Moons orbiting exoplanets not bound to stars may host habitable conditions, study suggests.
NOORDWIJK, THE NETHERLANDS — An astrophysicist at the European Southern Observatory in Garching, Germany, has reported that life could arise on the moon of a planet wandering the galaxy without a star. The gravitational pull between a planet and its moon can create the conditions for liquid water to exist, which is a crucial condition for life. Computer simulations suggest that moons orbiting rogue planets can stay warm for over a billion years, given the right orbit and atmosphere. The findings were published in the International Journal of Astrobiology in March.
“There might be many places in the universe where habitable conditions can be present,” said Giulia Roccetti. “But what we are looking for is places where these habitable conditions can be sustained for hundreds of millions, or billions, of years.”
Around 100 starless planets have been spotted so far, some possibly formed from gas and dust clouds the way stars form, and others probably ejected from their home solar systems. Researchers calculated in 2021 that these orphaned planets might have moons that need not be cold and barren places. If a moon's orbit is not a perfect circle, the gravitational pull of its planet continually deforms it, generating heat. Moons that have a thick, heat-trapping atmosphere might keep the surface warm enough for water to remain liquid. That water could come from chemical reactions with the carbon dioxide and hydrogen in the atmosphere, initiated by the impact of high-speed charged particles from space.

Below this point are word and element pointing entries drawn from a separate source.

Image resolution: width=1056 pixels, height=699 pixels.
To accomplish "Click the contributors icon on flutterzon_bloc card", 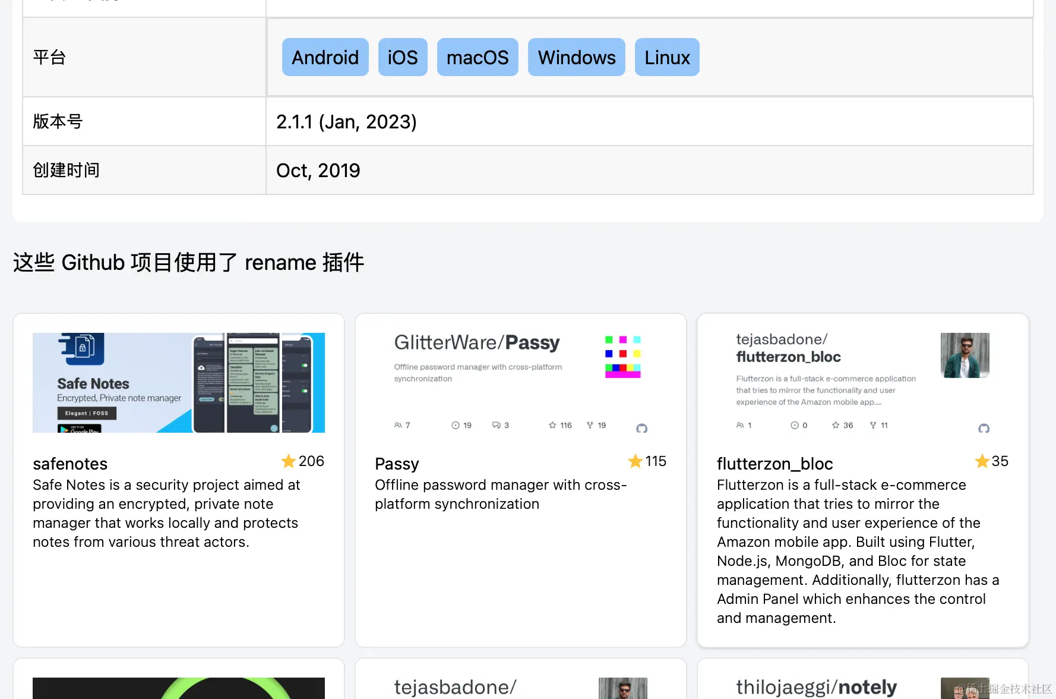I will click(x=741, y=425).
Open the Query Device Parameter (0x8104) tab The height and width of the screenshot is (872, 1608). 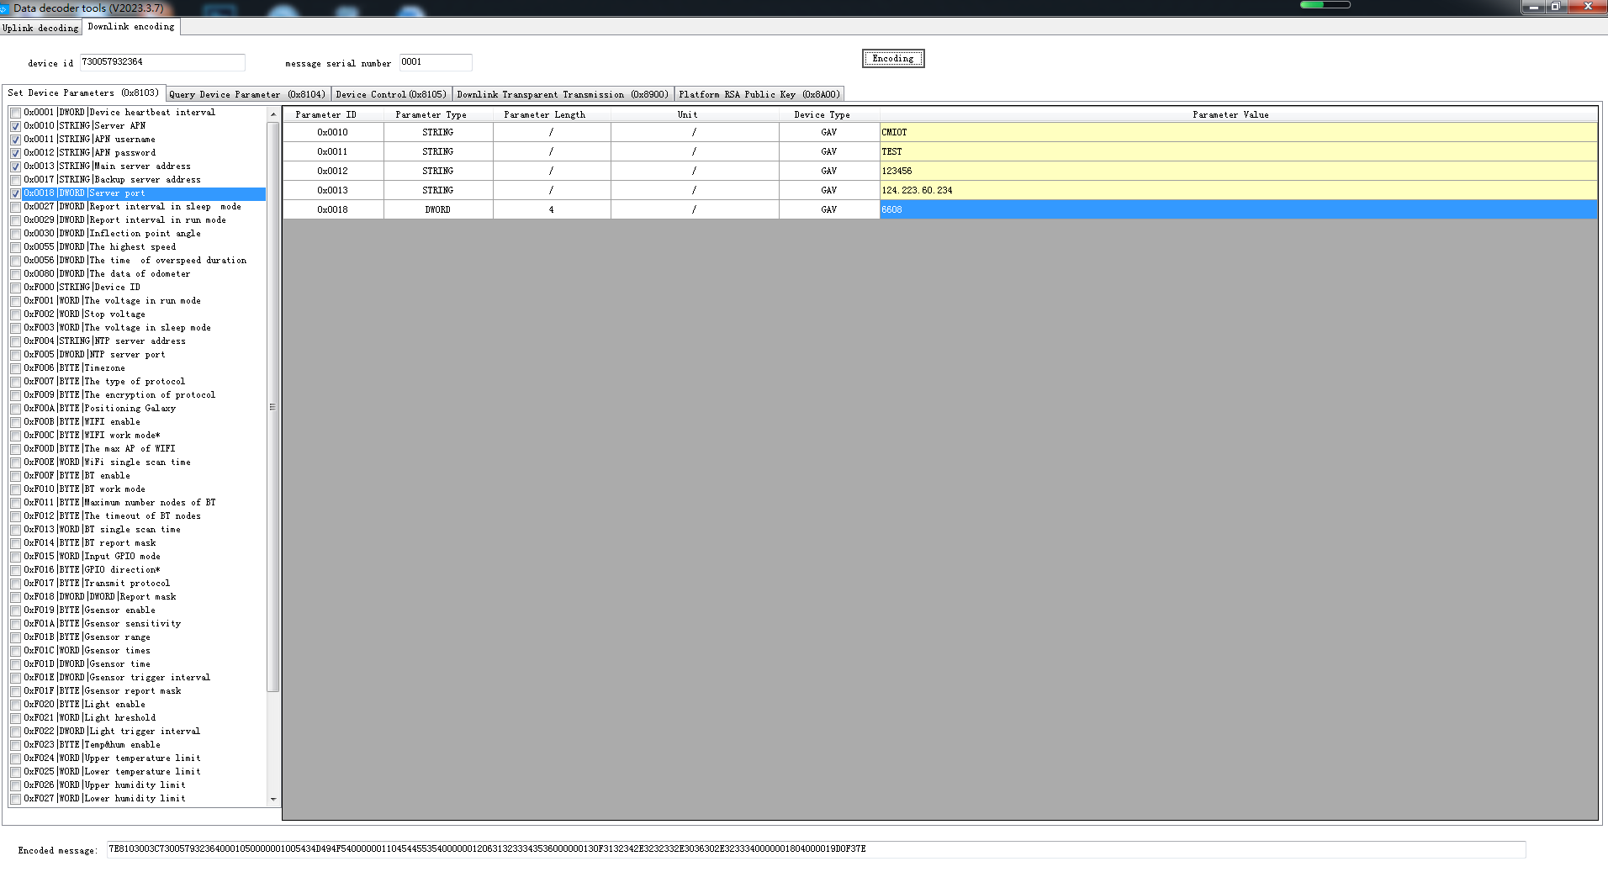coord(247,94)
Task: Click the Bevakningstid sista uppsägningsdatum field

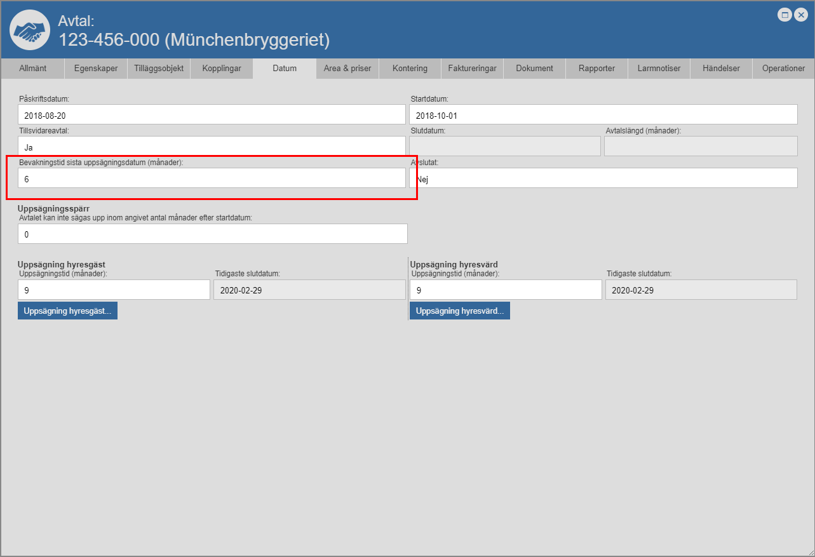Action: (x=212, y=178)
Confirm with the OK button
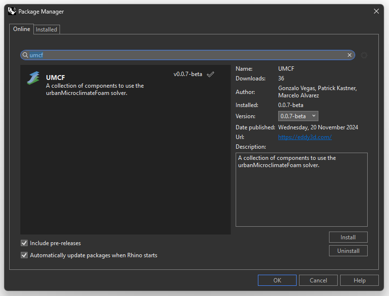 pos(277,280)
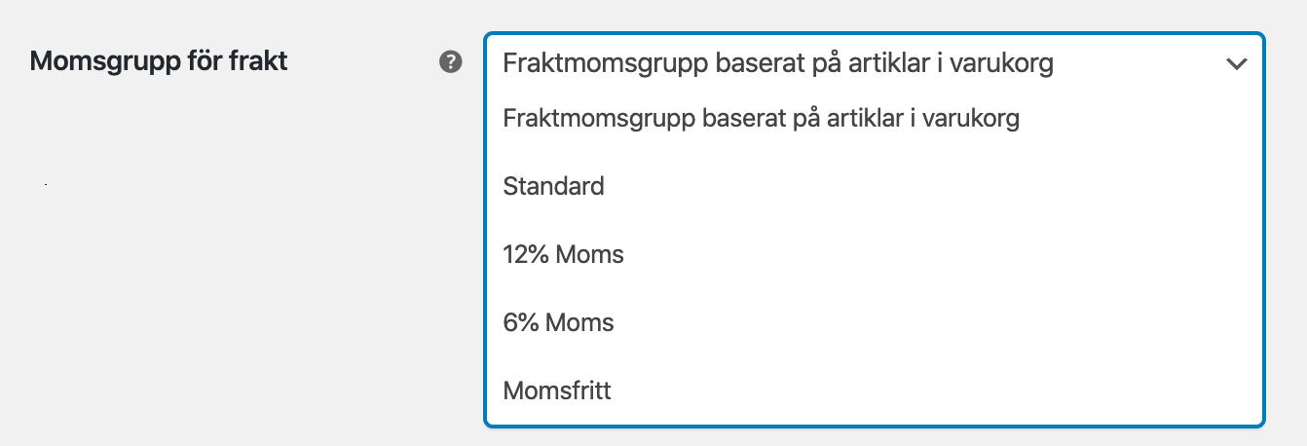Click the downward arrow in the select box
This screenshot has height=446, width=1307.
point(1236,64)
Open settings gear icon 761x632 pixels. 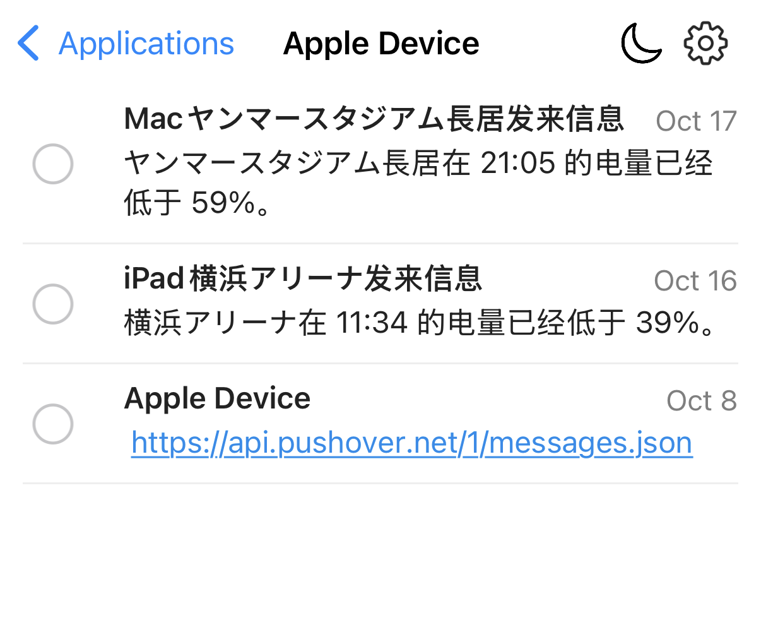click(705, 44)
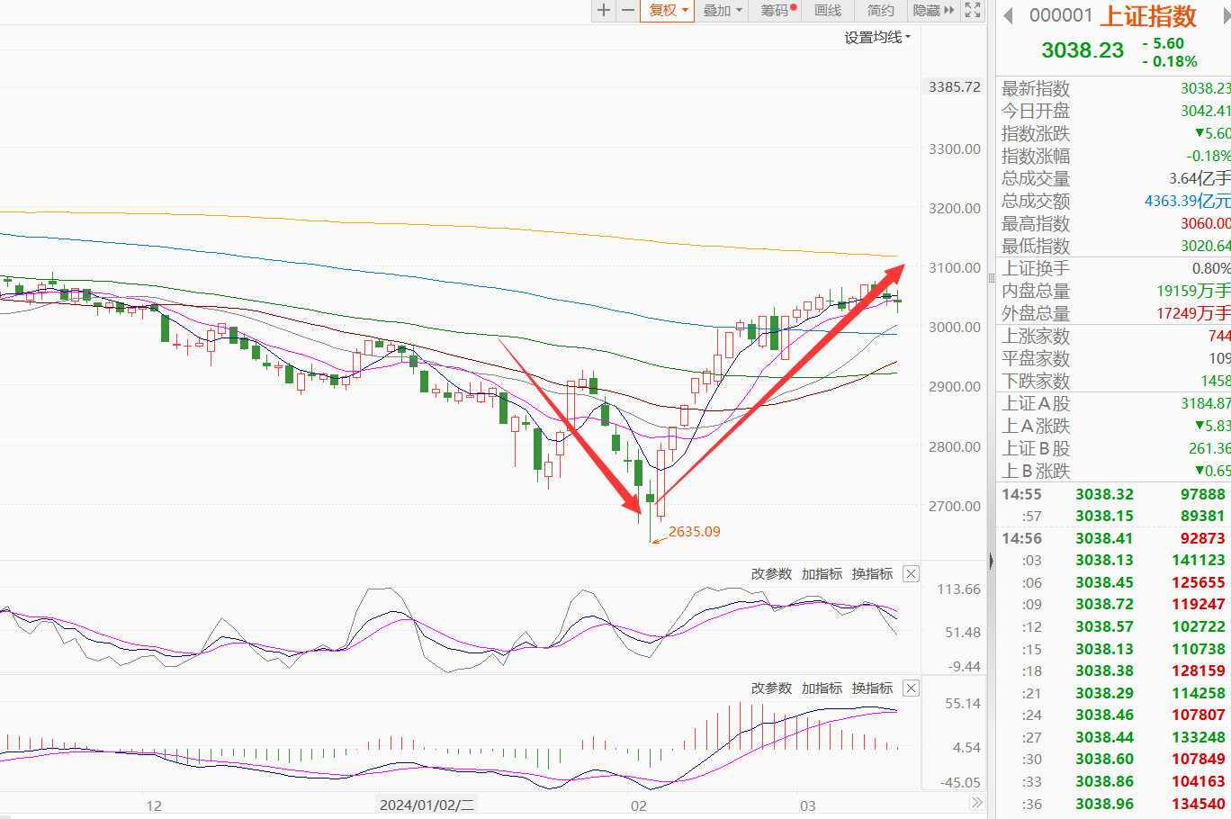Collapse side panel using divider arrow
The width and height of the screenshot is (1231, 819).
pos(991,562)
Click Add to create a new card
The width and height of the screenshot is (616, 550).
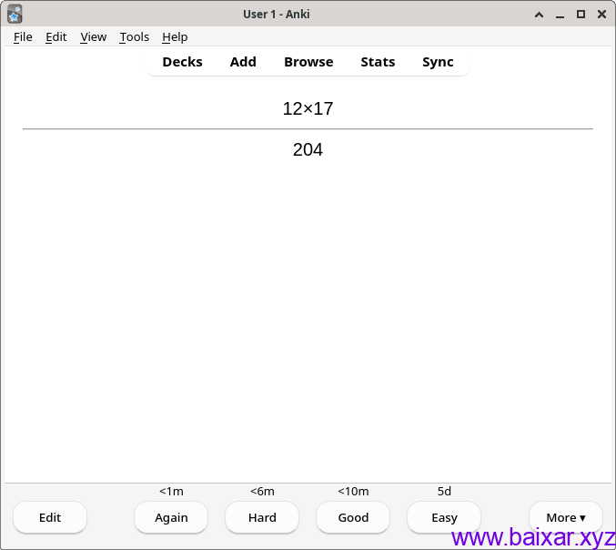pos(243,62)
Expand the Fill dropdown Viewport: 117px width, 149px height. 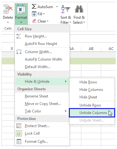44,14
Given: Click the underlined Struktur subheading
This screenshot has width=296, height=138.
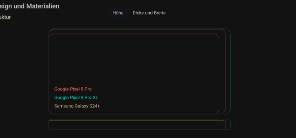Looking at the screenshot, I should point(5,17).
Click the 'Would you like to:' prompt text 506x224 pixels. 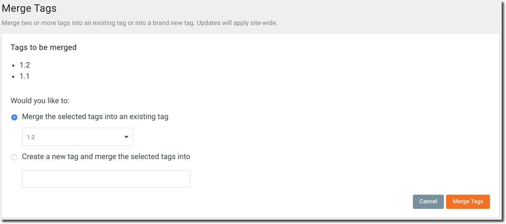pos(40,101)
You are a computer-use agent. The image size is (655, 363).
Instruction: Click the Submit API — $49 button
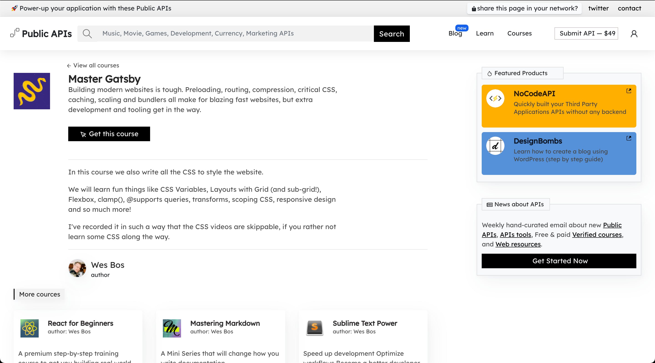point(586,34)
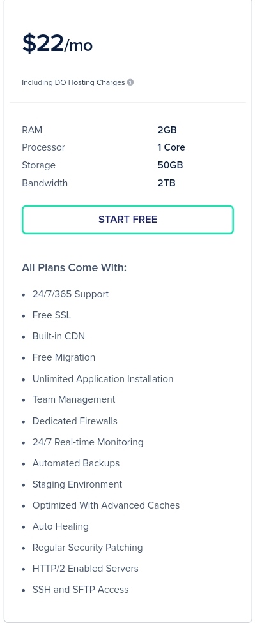The width and height of the screenshot is (255, 626).
Task: Click the Free Migration feature item
Action: pos(63,357)
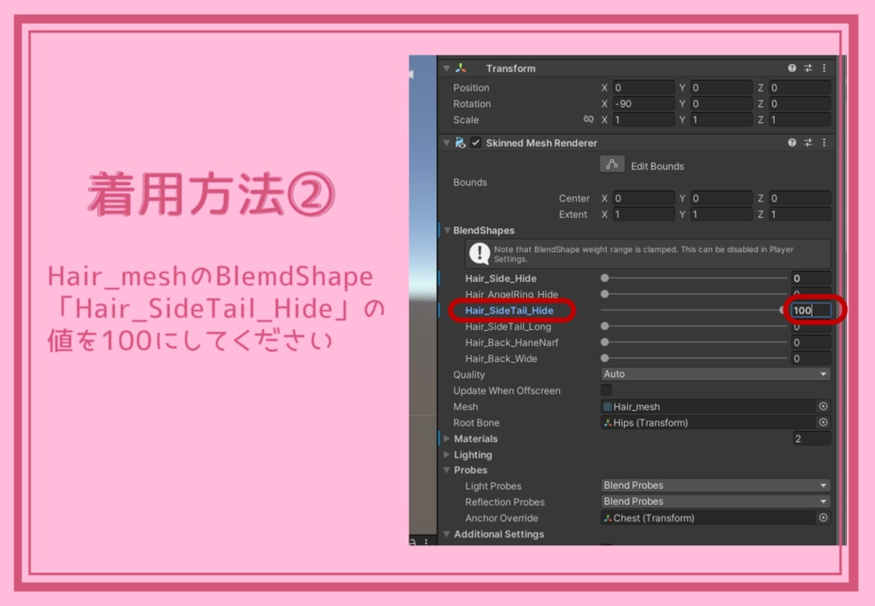Screen dimensions: 875x606
Task: Change the Reflection Probes dropdown
Action: 714,502

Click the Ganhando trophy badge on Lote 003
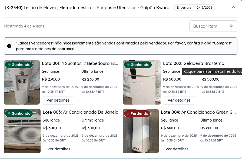point(19,113)
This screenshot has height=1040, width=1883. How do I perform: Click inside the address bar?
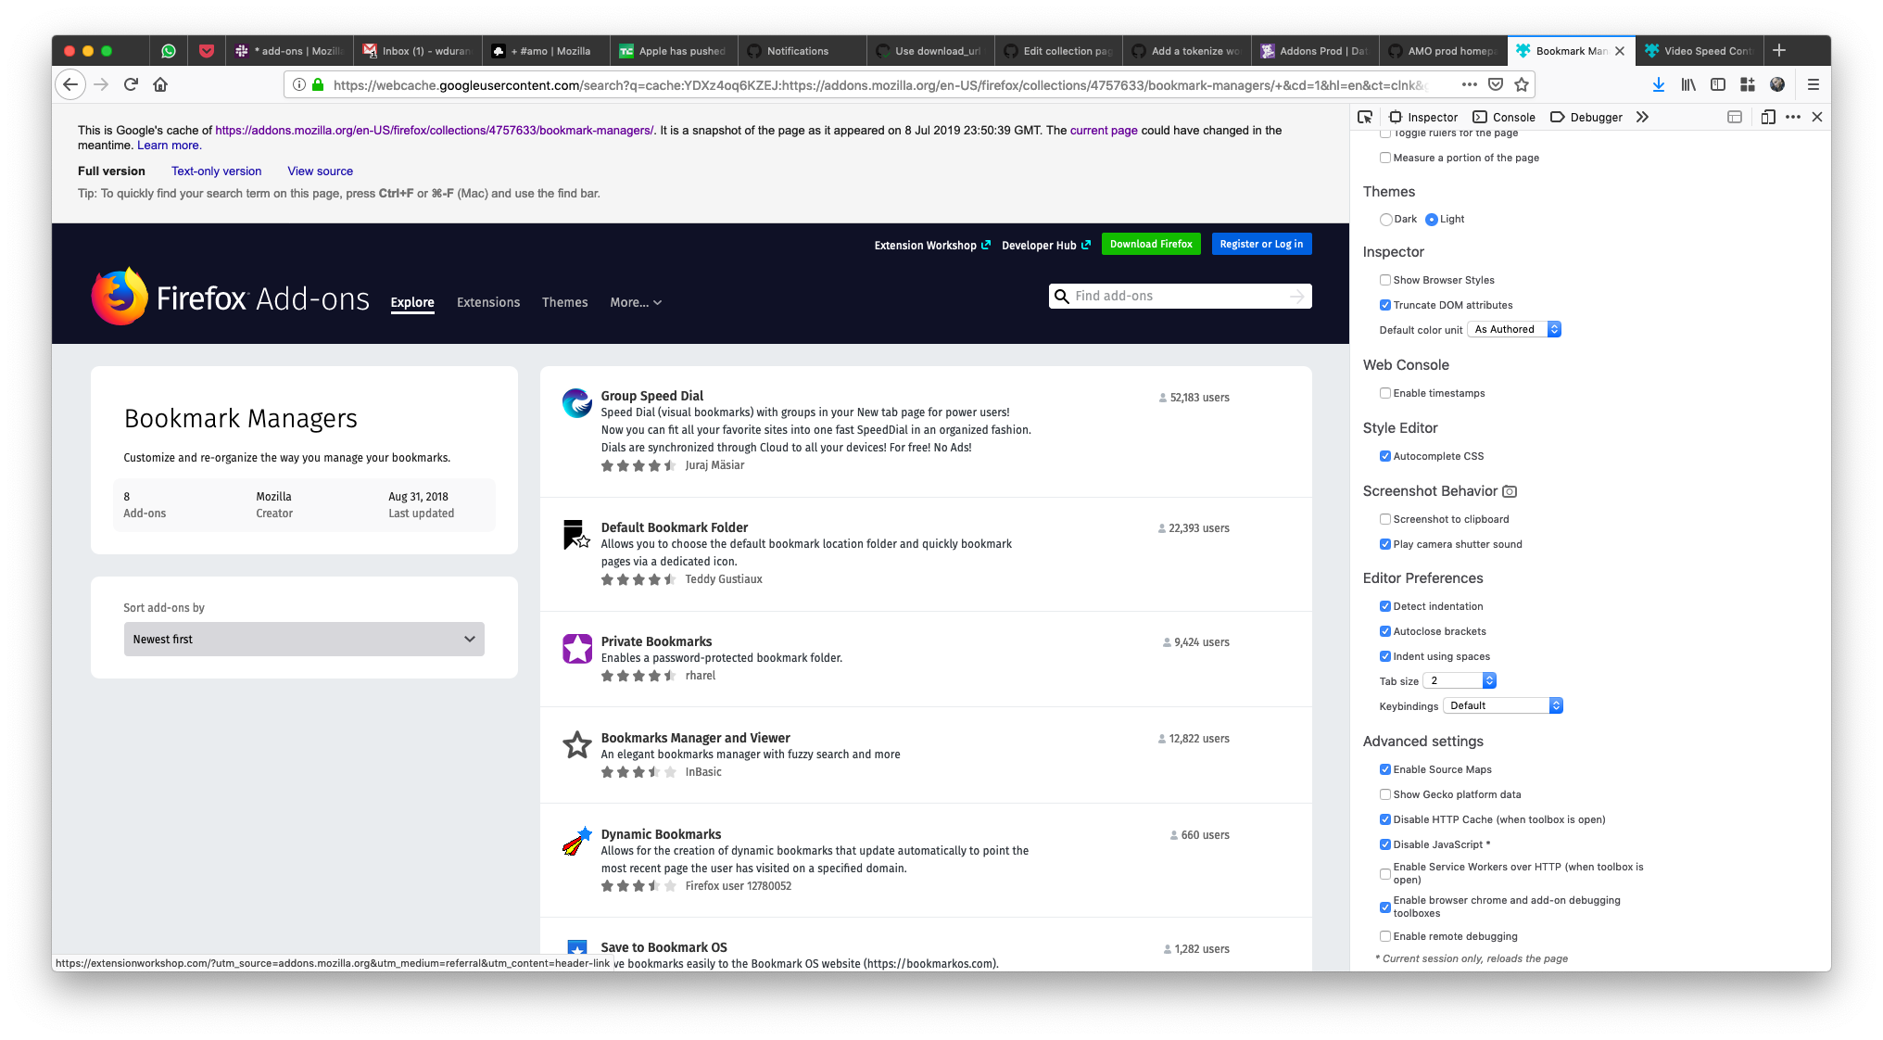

Roccetti and her colleagues ran 8,000 computer simulations of a sunlike star with three Jupiter-sized planets, which showed that many planets that are ejected from their solar system will sail off into space with their moons in tow. The team ran simulations of those moons, assumed to be the size of Earth, whizzing around their planets on the orbit they ended up with during the ejection.
For moons with an atmosphere the same pressure as Earth's, the period of potential habitability lasted at most about 50 million years. For moons with an atmosphere having a pressure 10 times greater than that of Earth, the period of potential habitability lasted for about 1.6 billion years, which is close to the conditions on Venus.
Moons of free-floating planets “will not be the most favorable places for life to arise,” according to astrophysicist Alex Teachey. Teachey believes stars will be far better sources of energy for life because of their incredible power output and longevity.
But Roccetti — although not an astrobiologist herself — thinks moons of orphan planets have a few important advantages. They will have some, but not too much, water, which many astrobiologists think is a better starting point for life than, say, an ocean world. And not having a star nearby means there are no solar flares, which in many cases will destroy the atmosphere of an otherwise promising planet.
“There are many environments in our universe which are very different from what we have here on Earth,” she says, “and it is important to investigate all of them.”